| WORK INSTRUCTION |
Find the word "icon" in the listing. Copy out each line where it occurs.

| INFORMATION |
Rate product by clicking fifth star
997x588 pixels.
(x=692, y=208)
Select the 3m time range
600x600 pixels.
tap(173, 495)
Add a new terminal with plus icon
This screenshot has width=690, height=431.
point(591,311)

==

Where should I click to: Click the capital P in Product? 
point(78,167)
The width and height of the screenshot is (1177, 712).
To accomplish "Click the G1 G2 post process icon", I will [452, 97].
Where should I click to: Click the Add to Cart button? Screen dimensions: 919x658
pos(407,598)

| REPLY |
Add a new terminal with plus icon
To accomplish "Click the G1 G2 post process icon", I will [452, 97].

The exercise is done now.